• À faire: Recopiez tel quel le passage de l'extrait sur le subjonctif dans les relatives qui s'ouvre sur les mots « Kampers-Manhe (1991) étudie » et s'achève sur « relative selon Kampers-Manhe. ».

• Extrait à lire:
----
Kampers-Manhe (1991) étudie l’emploi du subjonctif dans les propositions relatives en français moderne au moyen de la commutation du subjonctif et de l'indicatif dans un même contexte syntaxique. Après un superlatif relatif, le subjonctif s’impose généralement. Dans les propositions subordonnées exprimant un but ou après une proposition principale négative, interrogative ou conditionnelle, le verbe de la subordonnée peut être au subjonctif ou à l’indicatif si l’antécédent est indéfini. D'après le modèle de Kampers-Manhe (1991 : 120), la relative dans Je cherche une personne qui sait/sache le chinois peut être décrite comme suit :

FIGURE 1 La structure générative d’une relative selon Kampers-Manhe.

Notons que Kampers-Manhe n'analyse pas la structure de S’, contrairement à Lalaire, qui suit les règles de réécriture de Chomsky.

D'apres Lalaire (1998), la variation modale serait régie d'une part par des principes généraux qui dépassent la tripartition traditionnelle des complétives, relatives et circonstancielles, et d'autre part la syntaxe y jouerait un rôle essentiel.
----
• Données enregistrées:

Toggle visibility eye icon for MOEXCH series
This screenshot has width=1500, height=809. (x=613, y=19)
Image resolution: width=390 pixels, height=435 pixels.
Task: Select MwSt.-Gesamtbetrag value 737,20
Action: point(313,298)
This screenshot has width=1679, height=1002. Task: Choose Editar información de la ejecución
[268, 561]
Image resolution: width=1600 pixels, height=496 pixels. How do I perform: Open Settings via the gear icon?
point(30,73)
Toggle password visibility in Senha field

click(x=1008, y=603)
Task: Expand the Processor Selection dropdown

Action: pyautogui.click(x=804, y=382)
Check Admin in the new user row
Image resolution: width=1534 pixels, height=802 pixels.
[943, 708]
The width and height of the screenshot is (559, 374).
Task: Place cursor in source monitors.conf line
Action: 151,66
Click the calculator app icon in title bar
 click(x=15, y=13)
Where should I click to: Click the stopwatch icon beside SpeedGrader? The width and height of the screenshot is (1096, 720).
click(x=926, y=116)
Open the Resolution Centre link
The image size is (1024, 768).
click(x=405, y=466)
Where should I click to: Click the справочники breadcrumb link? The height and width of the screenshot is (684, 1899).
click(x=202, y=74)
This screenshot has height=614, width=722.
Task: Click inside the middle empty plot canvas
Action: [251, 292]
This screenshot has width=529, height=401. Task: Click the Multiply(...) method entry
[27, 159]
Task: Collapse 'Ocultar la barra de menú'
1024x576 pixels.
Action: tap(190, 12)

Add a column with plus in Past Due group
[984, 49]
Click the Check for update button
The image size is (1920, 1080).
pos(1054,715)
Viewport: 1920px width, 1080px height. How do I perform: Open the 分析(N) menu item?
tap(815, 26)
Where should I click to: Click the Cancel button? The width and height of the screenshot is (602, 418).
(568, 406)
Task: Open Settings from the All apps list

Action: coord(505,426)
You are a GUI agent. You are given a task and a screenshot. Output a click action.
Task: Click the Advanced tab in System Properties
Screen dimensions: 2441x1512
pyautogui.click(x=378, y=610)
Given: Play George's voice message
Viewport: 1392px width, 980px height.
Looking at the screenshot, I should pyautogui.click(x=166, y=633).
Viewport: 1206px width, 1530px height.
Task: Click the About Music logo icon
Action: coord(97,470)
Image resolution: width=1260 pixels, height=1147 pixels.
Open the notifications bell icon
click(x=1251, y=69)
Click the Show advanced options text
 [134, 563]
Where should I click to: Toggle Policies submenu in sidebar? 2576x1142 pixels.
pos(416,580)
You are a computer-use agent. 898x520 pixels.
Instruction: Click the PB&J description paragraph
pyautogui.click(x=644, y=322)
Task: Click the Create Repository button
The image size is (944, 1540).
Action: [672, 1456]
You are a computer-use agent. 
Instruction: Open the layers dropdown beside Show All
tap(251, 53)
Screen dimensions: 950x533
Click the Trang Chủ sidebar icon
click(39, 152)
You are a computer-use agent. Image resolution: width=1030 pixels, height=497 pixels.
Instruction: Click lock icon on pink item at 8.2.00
----
• Résultat final:
Kampers-Manhe (1991) étudie l’emploi du subjonctif dans les propositions relatives en français moderne au moyen de la commutation du subjonctif et de l'indicatif dans un même contexte syntaxique. Après un superlatif relatif, le subjonctif s’impose généralement. Dans les propositions subordonnées exprimant un but ou après une proposition principale négative, interrogative ou conditionnelle, le verbe de la subordonnée peut être au subjonctif ou à l’indicatif si l’antécédent est indéfini. D'après le modèle de Kampers-Manhe (1991 : 120), la relative dans Je cherche une personne qui sait/sache le chinois peut être décrite comme suit :

FIGURE 1 La structure générative d’une relative selon Kampers-Manhe.